__REQUIRED TASK A__.
In the article about Kim Staunton and Israel Hicks, which school did Hicks lead as principal during Staunton's senior year?
__REQUIRED TASK B__.
Extend the article about Kim Staunton and Israel Hicks, starting after its final sentence.
━━━ SOURCE EXCERPT
Video: Kim Staunton still misses director Israel Hicks 'every day'

by John Moore | Jan 26, 2014

Note: KIm Staunton will be John Moore's guest for an hour of conversation at noon on Tuesday, Jan. 28, at our next LoDo Page 2 Stage event. It's free and open to the public. Click here for more information.

 

It has been three years since the death of Israel Hicks, but Denver Center Theatre Company actor Kim Staunton still misses the renowned director every day.

Many Denver Center audiences know Hicks made history with the Denver Center Theatre Company in 2009, when he became the first director in the world to helm August Wilson's entire 10-play, 10-decade exploration of the black experience in America for the same theater company. Staunton was cast by Hicks in many of those Denver Center productions. But most don't know Staunton's association with Hicks actually goes all the way back to high school.

Hicks was the principal during Staunton's senior year at Ellington School of the Arts in Washington D.C. He was instrumental in getting her into The Juilliard School in New York City.

"Israel was part of my beginning in launching me," Staunton said, before adding with a laugh: "However, he didn’t think to hire me in a show until a lot of years later."

That was "Pork Pie, A Mythic Jazz Fable" and it was during the 2000-01 season here at the Denver Center.
━━━━━━
━━━ RECORDS PROVIDED
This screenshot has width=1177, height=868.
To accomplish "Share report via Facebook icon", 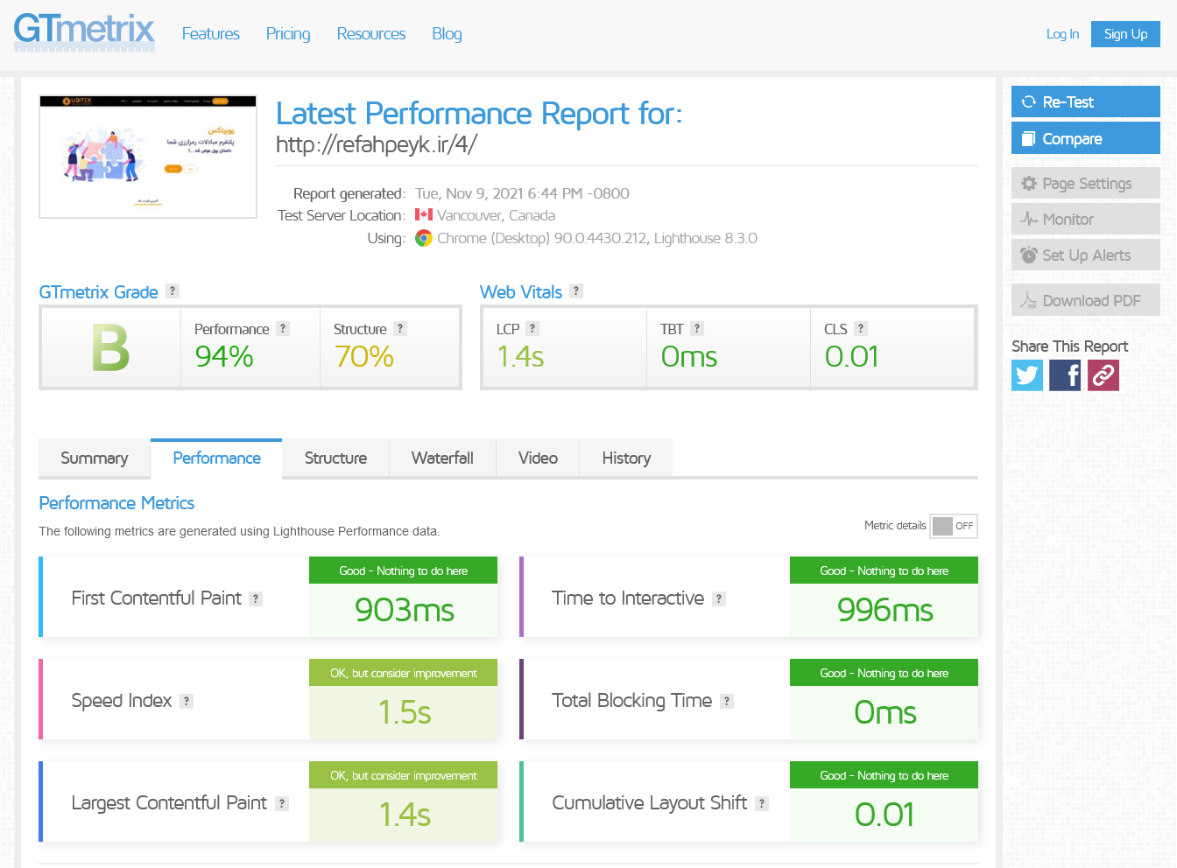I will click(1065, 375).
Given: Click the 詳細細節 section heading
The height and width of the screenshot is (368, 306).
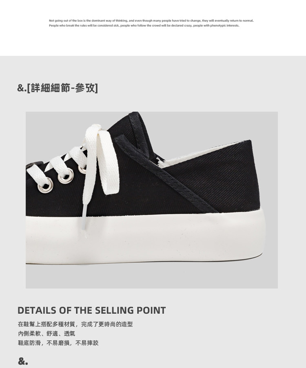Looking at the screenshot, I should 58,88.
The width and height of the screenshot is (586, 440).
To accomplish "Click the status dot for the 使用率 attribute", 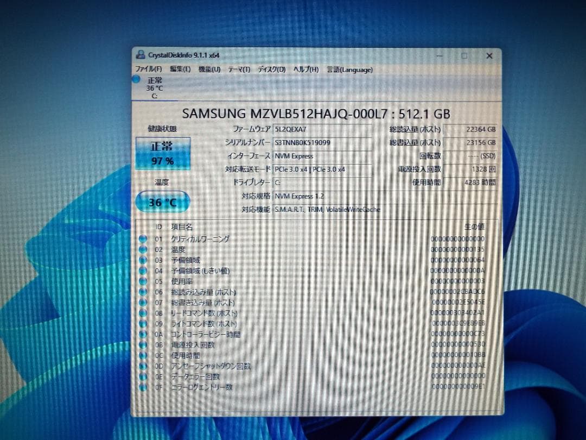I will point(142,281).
━━━━━━
━━━ RECORDS PROVIDED
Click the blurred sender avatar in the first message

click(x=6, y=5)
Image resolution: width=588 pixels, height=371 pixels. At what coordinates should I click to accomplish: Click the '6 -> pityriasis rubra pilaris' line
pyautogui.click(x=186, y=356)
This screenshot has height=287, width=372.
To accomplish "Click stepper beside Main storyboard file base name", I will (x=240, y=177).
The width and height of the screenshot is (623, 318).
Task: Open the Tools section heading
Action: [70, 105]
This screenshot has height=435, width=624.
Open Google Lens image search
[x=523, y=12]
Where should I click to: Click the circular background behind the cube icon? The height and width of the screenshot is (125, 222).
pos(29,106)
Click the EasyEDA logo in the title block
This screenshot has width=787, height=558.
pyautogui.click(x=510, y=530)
━━━━━━
━━━ RECORDS PROVIDED
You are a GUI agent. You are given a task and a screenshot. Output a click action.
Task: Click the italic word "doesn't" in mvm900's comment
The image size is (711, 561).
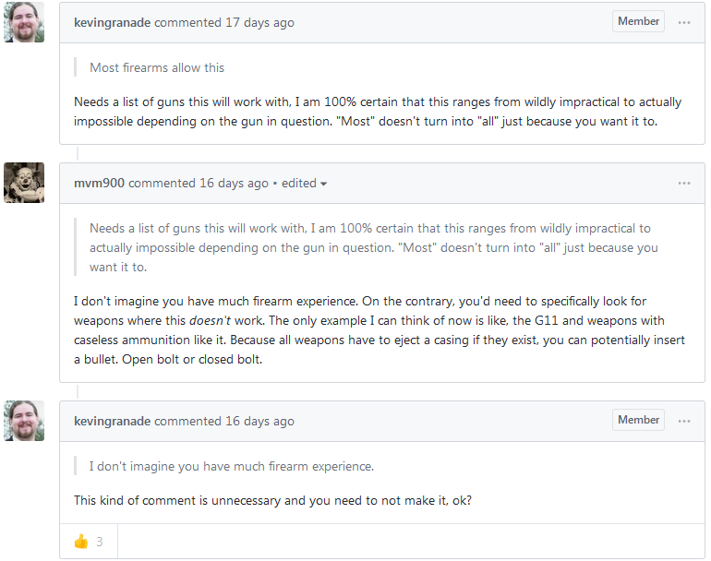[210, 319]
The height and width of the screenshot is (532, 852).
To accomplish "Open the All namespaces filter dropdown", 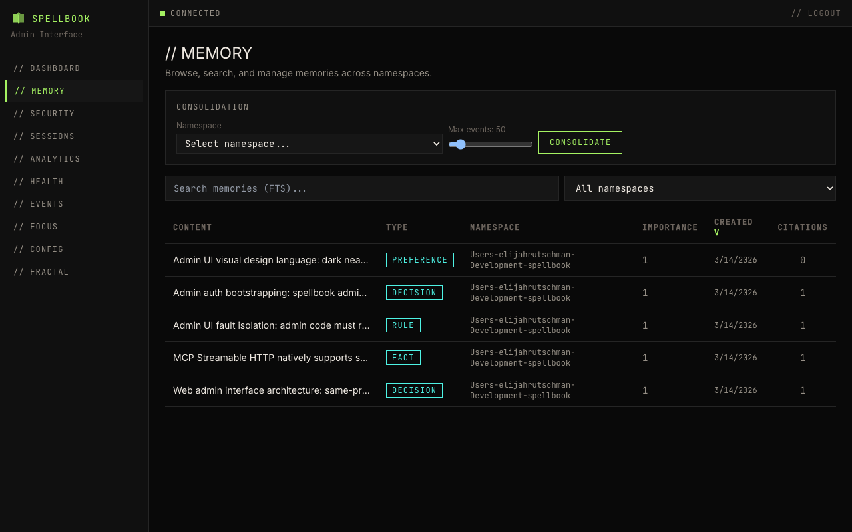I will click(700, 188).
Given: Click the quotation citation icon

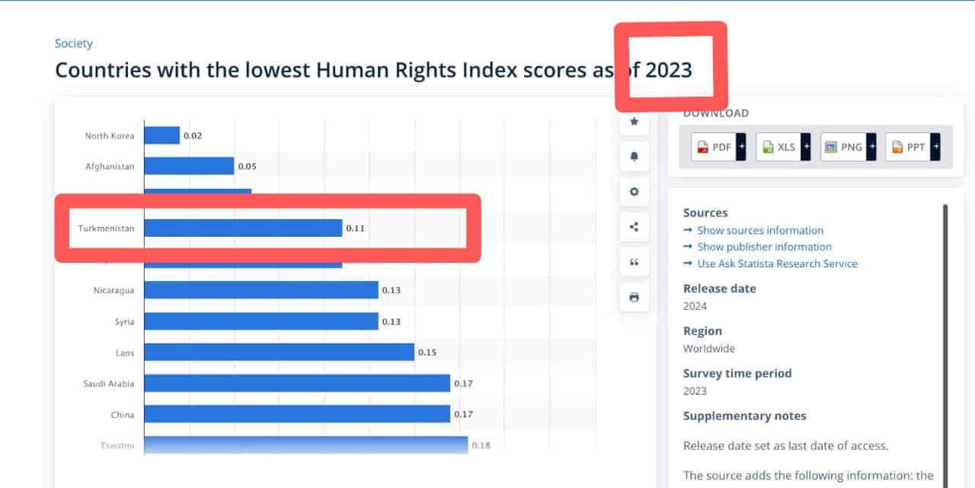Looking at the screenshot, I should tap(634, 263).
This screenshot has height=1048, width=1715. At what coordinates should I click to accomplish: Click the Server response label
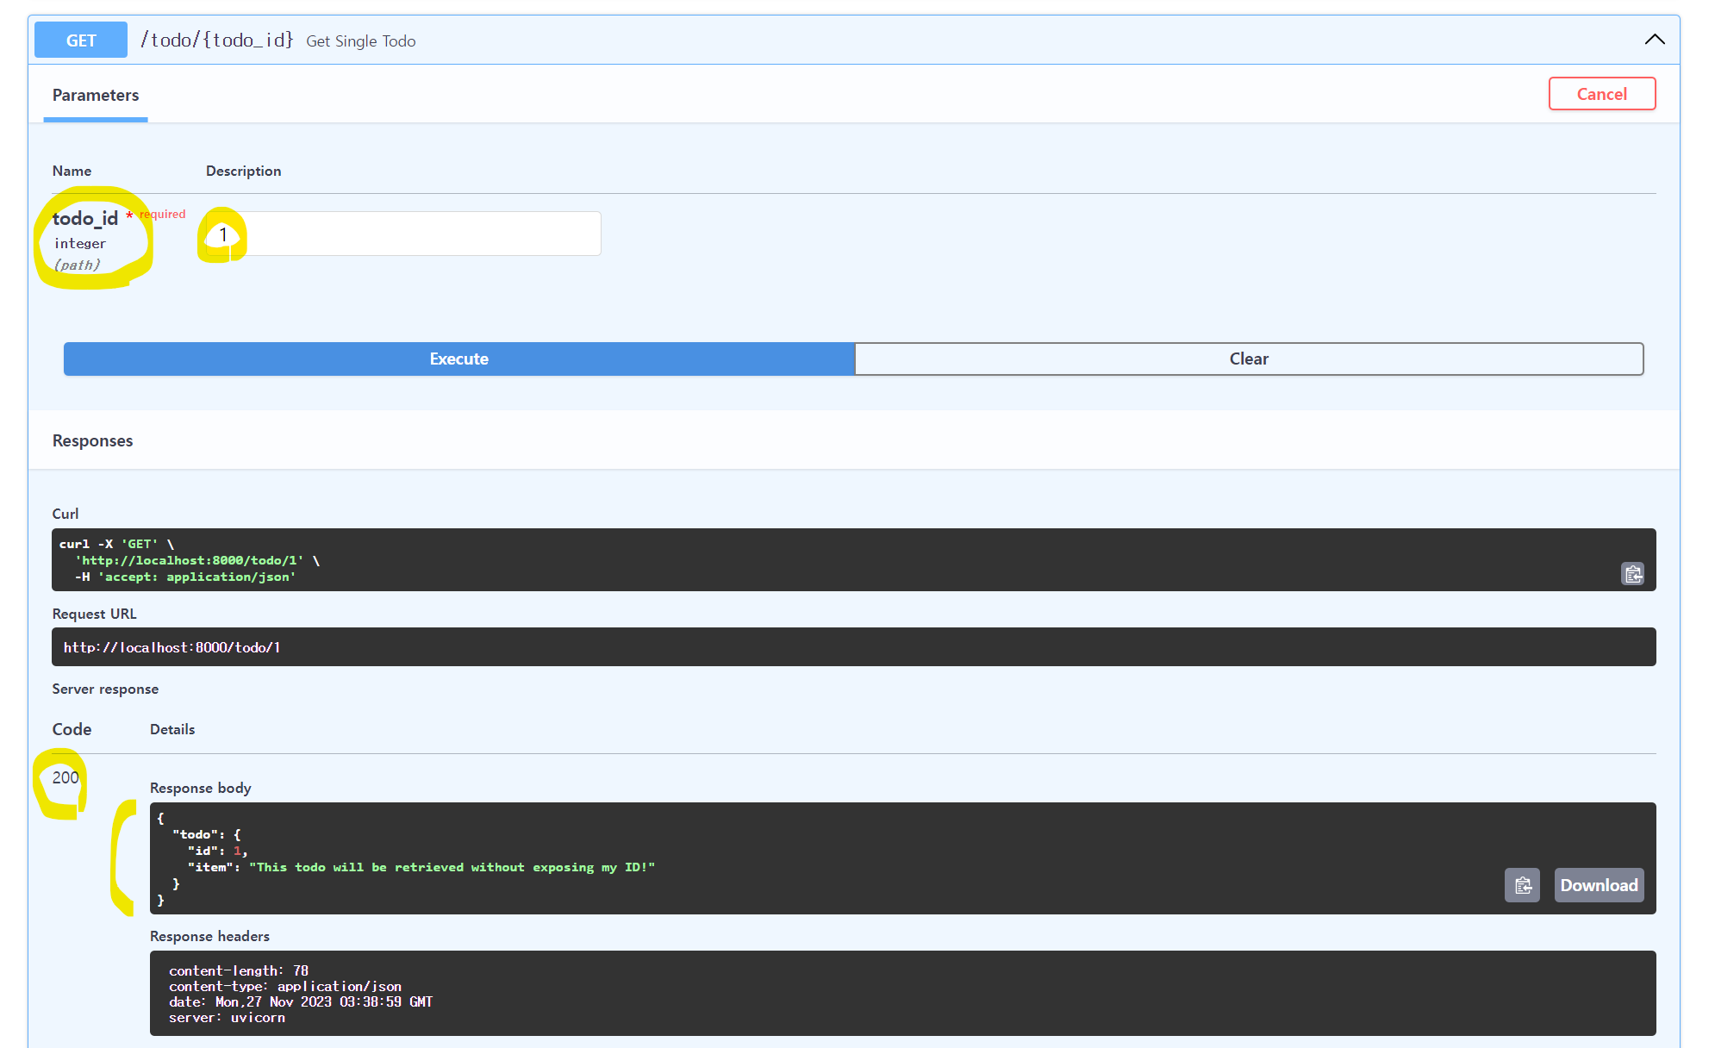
━━━━━━
__TASK RESULT A__.
Ellington School of the Arts in Washington D.C.

__TASK RESULT B__.
"I played Mahaley," Staunton said. "She goes into a coma at the end of Act One, and she doesn’t come come out of it  until the end of the play. So Israel said, 'We have to find something more for you to do.' 

"And sure enough, he did, and everything else is history from there. He really did stick to his word. He kept me working. After he passed, an actor friend told me, 'You and Israel had a love affair -- and it was a love affair of art. You were great collaborators.' And we were.  It was a love affair. He's here with me still. Absolutely."

Staunton has continued to work feverishly. She appeared last season in "Fences," directed by Lou Bellamy. It was the Denver Center's first August Wilson production not directed by Hicks. In October she played Linda Loman in the South Coast Repertory Theatre's “Death of a Salesman” in Costa Mesa, Calif. In November She played the uptight wife in the Lone Tree Arts Center's "Sylvia." And last week she opened in the Denver Center Theatre Company's world-premiere production of black odyssey.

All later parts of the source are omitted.